Herbert v. Shanley Co. (1917)

Author: Oliver Wendell Holmes, Jr.

Topic: Copyrights

The performance of a copyrighted musical composition in a restaurant or hotel without charge for admission to hear it but as an incident of other entertainment for which the public pays infringes the public performance right.


Brushaber v. Union Pacific Railroad Co. (1916)

Author: Edward Douglass White

Topic: Taxes; Powers of Congress

The Fifth Amendment is not a limitation on the taxing power conferred on Congress by the Constitution.


Guinn & Beal v. U.S. (1915)

Author: Edward Douglass White

Topic: Voting & Elections

A provision in a state constitution recurring to conditions existing before the adoption of the Fifteenth Amendment, the continuance of which the Fifteenth Amendment prohibited, and making those conditions the test of the right to suffrage is void under the Fifteenth Amendment.


Weeks v. U.S. (1914)

Author: William Rufus Day

Topic: Search & Seizure

The tendency of those executing federal criminal laws to obtain convictions by means of unlawful seizures and enforced confessions in violation of federal rights is not to be sanctioned by the courts that are charged with the support of constitutional rights.


Houston East and West Texas Railway Co. v. U.S. (1914)

Author: Charles Evans Hughes

Topic: Powers of Congress

In taking measures necessary to foster and protect interstate commerce, it may be necessary for Congress to control the intrastate transactions of interstate carriers.

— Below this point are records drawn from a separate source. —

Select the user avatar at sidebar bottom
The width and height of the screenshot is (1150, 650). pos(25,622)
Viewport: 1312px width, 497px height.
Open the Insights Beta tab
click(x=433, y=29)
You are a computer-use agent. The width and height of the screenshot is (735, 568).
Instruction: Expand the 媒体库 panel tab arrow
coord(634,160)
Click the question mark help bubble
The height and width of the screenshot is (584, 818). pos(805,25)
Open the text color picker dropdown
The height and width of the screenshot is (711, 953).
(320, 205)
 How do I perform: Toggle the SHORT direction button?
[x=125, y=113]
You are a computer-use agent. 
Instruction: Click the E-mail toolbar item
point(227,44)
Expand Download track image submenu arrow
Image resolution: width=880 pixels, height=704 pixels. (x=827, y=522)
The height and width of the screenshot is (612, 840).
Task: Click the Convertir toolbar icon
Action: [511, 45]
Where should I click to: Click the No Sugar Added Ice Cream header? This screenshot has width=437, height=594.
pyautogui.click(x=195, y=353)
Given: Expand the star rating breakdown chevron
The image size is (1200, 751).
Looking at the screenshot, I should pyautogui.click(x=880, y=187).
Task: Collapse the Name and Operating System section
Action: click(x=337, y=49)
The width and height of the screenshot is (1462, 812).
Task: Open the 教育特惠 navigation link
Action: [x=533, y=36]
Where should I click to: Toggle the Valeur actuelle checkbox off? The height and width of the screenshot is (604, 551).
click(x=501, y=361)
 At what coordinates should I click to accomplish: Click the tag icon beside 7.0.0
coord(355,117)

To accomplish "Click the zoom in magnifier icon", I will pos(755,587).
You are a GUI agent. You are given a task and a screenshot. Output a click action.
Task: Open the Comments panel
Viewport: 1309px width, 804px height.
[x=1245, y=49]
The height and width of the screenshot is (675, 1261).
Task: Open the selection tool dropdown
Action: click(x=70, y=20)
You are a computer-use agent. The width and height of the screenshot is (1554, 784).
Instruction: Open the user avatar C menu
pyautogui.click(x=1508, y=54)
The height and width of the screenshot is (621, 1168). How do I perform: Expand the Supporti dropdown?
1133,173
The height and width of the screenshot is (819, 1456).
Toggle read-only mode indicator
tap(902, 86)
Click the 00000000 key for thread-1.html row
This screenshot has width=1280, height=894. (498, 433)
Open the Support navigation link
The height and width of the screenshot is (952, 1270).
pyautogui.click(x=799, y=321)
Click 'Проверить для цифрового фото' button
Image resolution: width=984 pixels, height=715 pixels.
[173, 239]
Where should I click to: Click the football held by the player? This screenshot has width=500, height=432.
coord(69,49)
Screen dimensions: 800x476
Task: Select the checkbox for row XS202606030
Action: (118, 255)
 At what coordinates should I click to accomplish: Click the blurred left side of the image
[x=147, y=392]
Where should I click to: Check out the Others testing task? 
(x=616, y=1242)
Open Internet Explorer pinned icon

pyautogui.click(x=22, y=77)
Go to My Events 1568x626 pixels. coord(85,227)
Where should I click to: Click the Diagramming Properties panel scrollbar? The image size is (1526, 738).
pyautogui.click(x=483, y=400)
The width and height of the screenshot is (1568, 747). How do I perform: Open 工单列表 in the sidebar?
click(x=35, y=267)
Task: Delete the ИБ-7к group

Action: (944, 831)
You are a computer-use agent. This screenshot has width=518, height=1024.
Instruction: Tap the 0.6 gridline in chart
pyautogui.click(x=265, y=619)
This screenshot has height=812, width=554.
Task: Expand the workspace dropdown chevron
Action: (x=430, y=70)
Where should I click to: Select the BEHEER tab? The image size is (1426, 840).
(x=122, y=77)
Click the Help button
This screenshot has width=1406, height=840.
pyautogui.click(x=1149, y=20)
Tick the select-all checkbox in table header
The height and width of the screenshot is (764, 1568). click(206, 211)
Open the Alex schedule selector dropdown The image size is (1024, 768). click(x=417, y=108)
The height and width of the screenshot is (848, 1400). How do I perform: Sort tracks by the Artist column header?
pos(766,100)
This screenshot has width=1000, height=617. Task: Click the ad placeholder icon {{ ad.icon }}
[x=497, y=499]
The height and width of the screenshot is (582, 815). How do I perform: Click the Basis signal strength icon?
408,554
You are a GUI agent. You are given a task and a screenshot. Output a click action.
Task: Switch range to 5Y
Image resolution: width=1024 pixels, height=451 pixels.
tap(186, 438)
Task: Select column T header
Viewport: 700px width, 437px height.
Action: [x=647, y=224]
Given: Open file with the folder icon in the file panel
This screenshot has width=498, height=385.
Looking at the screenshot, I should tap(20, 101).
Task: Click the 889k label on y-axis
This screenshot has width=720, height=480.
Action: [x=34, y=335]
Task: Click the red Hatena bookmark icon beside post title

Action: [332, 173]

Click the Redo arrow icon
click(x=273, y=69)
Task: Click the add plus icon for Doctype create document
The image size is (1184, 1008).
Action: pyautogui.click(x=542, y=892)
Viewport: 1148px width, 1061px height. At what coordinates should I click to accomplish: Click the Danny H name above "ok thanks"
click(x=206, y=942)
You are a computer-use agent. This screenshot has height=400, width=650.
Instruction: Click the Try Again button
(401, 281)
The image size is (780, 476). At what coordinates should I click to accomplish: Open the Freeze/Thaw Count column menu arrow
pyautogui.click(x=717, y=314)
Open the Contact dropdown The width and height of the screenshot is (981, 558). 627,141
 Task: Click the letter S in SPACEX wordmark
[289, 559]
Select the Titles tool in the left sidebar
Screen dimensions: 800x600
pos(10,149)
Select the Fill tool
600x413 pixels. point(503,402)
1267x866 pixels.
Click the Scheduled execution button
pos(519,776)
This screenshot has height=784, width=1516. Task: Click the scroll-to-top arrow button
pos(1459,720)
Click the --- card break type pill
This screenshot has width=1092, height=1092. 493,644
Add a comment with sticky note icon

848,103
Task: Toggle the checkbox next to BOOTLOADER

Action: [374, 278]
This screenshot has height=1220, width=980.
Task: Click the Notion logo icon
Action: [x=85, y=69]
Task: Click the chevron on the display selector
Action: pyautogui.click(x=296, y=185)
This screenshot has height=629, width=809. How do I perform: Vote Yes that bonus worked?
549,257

Bugajewitz v. Adams (1913)

Author: Oliver Wendell Holmes, Jr.

Topic: Immigration & National Security

Deportation is not a punishment but instead a refusal by the government to harbor persons whom it does not want. The constitutional prohibition on ex post facto laws has no application to deportation.


Pacific States Tel. & Tel. Co. v. Oregon (1912)

Author: Edward Douglass White

Topic: Role of Courts

The enforcement of the constitutional provision that the United States shall guarantee to every state a republican form of government is of a political character and exclusively committed to Congress, so it is beyond the jurisdiction of the courts.


Standard Oil Co. of New Jersey v. U.S. (1911)

Author: Edward Douglass White

Topic: Antitrust

The Sherman Antitrust Act should be construed in the light of reason. As so construed, it prohibits all contracts and combinations that amount to an unreasonable or undue restraint of trade in interstate commerce.


U.S. v. American Tobacco Co. (1911)

Author: Edward Douglass White

Topic: Antitrust

The public policy manifested by the Sherman Antitrust Act is expressed in such general language that it embraces every conceivable act that can possibly come within the spirit of its prohibitions, and that policy cannot be frustrated by resort to disguise or subterfuge.